▶ **Passage provided**
<<<<

Economics and the success of the spectrum auctions
This is the English version of a section in Ferreira (2014) 1, a paper dedicated to overview the experiments in Industrial Organization, to appear in Revista de Economía Industrial, and is reproduced here with the permission of the journal.
In 1994, the American FCC (Federal Communications Commission) decided to conduct an auction to allocate the electromagnetic spectrum among telecommunication firms. Before that licenses and lotteries were common ways to that end, despite the advise coming from Economics that auctions would be a much better way. Coase (1959) 2 is perhaps the first documented article supporting this idea. Economics was vindicated when 20,000 million dollars were collected using the auction mechanism. Posterior analysis of the auctions confirmed their efficiency: similar licenses reached similar bids, and firms kept their licenses instead of selling them, showing that they still valued their buy.
Oftentimes this case is presented as a success of Economic Theory. No doubt it is so, but in the same way that Physics is behind the successful development of Formula 1 racing cars. With the laws of Physics alone it would be impossible to design one, the laws are needed, but so are the experimentation, the wind tunnel and lots of trial and error on the race track. The same can be said of the FCC’s auctions.
There have been other attempts to use auctions in the telecommunications sector. In the early 1990s, New Zealand adopted a second price auction without reservation price with poor results. Australia used a first-price, closed-enveloped auction to allocate satellite TV licenses, not without problems, as some firms defaulted and decided not to pay their bids, and action that did not carry any consequences for them, as the auction did not require a deposit. In 2000 the Swiss Government used an ascendant-price auction whose rules allowed the four largest firms to expel the others and share the market. When the Government realized this, it tried to stop the auction, but it was too late. (The reader can find more details in Alexandrova y Northcott, 2009 3).
Why some auctions are successful while some others are not? As in the Formula 1 case, the answer is in the design and in the previous experimentation. Reading the academic economists that where advisors to the FCC is very illustrative. On the one hand, McAffe and McMillan (1996) 4 offer the perspective of the theorist, and, on the other, Plott (1997) 5 offers the experimentalist view. McAffe and McMillan tell us how the auction theory was the starting point for the final design. In particular, the simultaneous ascending price auction over license packages that was used in the final design is the best suited given the market characteristics. In this auction, firms submit their bids simultaneously, then the bids are revealed publicly and then firms are allowed to make new bids. The auction ends when there are no more bids. The decision to make bids for packages of licenses was due to complementarity reasons, manly geographical, that allowed firms to know if they could buy the whole package, and not being left with a license for which they have no use because they did not get others that complement it. The ascending part was chosen because the complementarities are idiosyncratic to each firm, so that the ascending auction should permit the appropriate aggregation of licenses.

>>>>

Data drawn from a collection:
<<<<

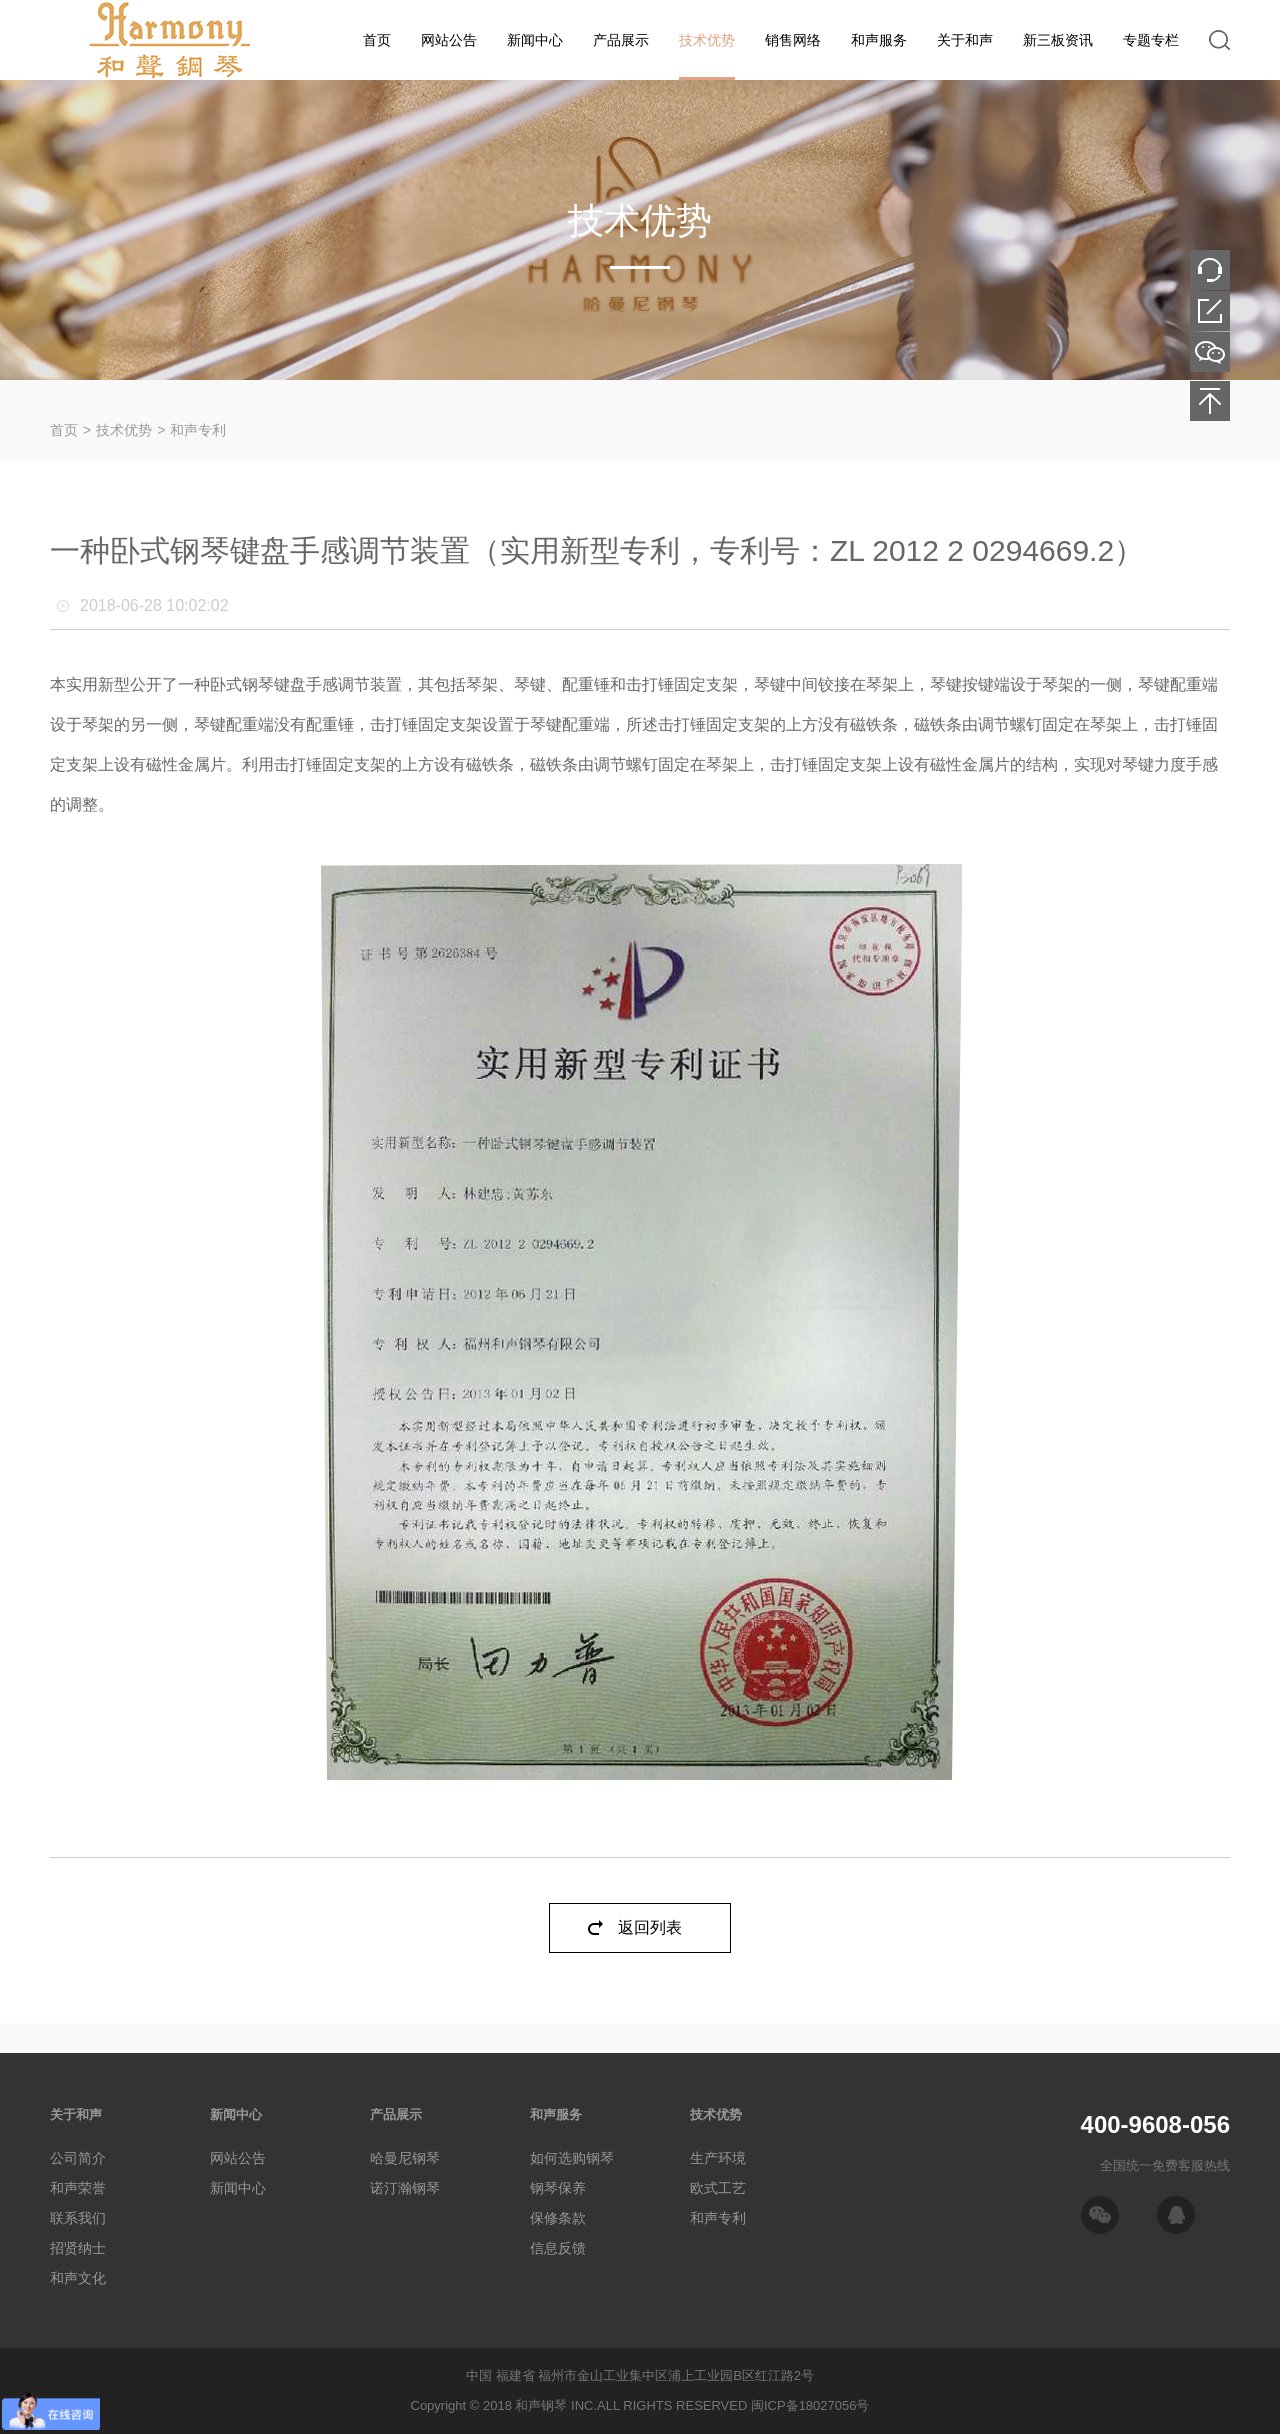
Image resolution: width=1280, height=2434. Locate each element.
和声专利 (198, 430)
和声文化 (78, 2278)
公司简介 (78, 2158)
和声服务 (879, 40)
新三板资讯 (1058, 40)
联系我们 (78, 2218)
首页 (377, 40)
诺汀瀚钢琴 (405, 2188)
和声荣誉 (78, 2188)
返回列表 (650, 1927)
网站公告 (449, 40)
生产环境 (718, 2158)
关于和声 (965, 40)
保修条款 (558, 2218)
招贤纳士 (78, 2248)
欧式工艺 (718, 2188)
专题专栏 (1151, 40)
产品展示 (621, 40)
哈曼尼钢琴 (405, 2158)
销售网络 (793, 40)
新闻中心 (535, 40)
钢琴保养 (558, 2188)
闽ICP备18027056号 (810, 2405)
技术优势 (707, 40)
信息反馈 (558, 2248)
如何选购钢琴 (572, 2158)
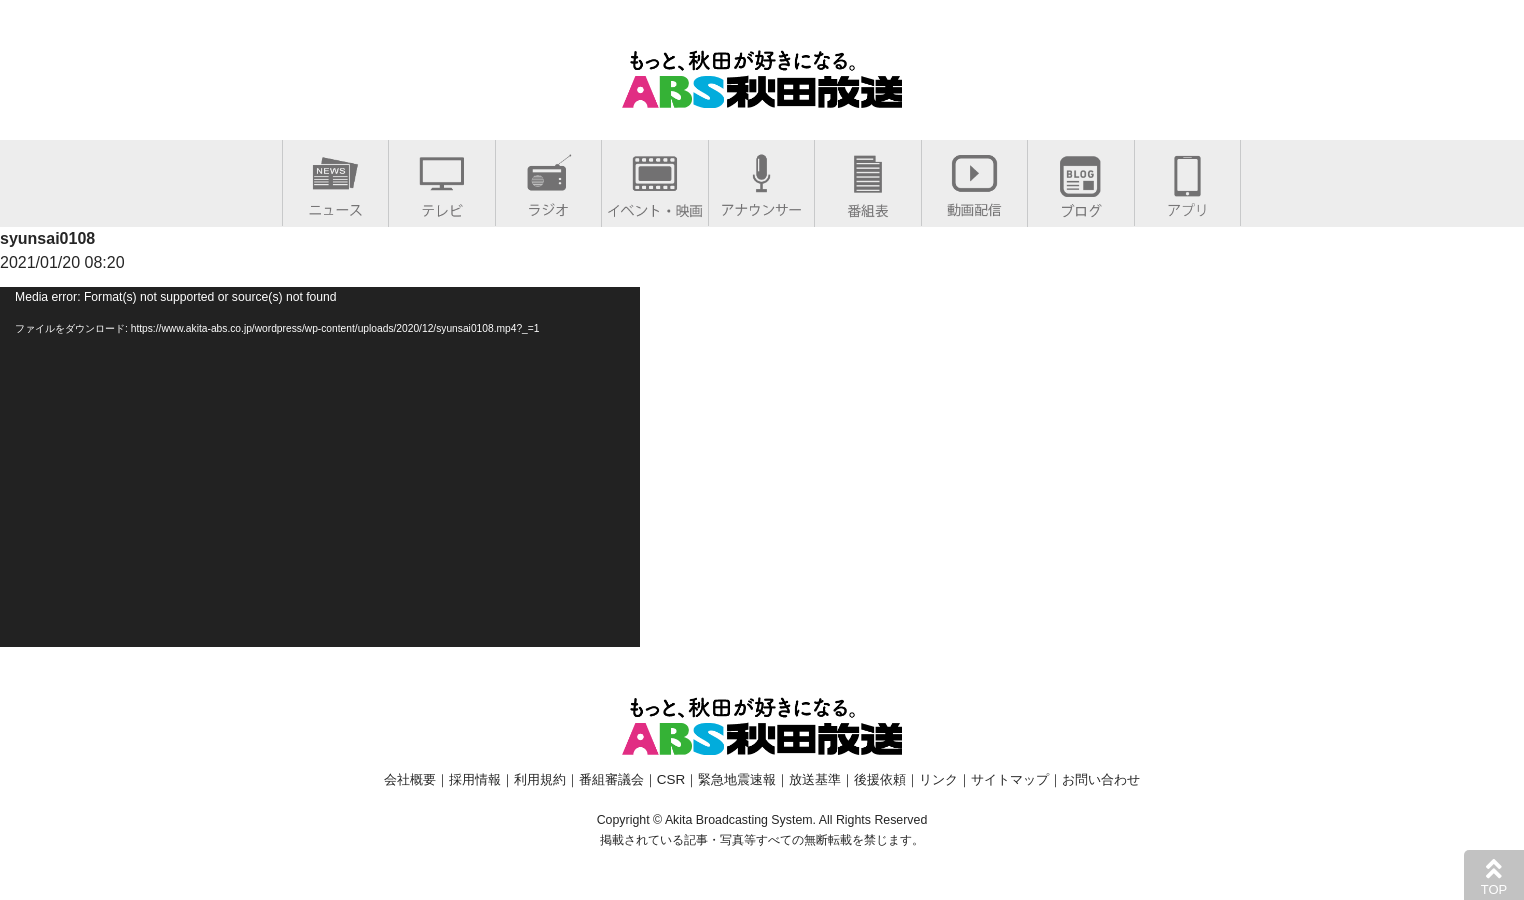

>>>>

▶ **Your task**
Can you write out the spectrum auction passage from "Oftentimes this case" to "the FCC’s auctions.", swapping "wind tunnel" for "simulator"?

▶ **Output of the exercise**
Oftentimes this case is presented as a success of Economic Theory. No doubt it is so, but in the same way that Physics is behind the successful development of Formula 1 racing cars. With the laws of Physics alone it would be impossible to design one, the laws are needed, but so are the experimentation, the simulator and lots of trial and error on the race track. The same can be said of the FCC’s auctions.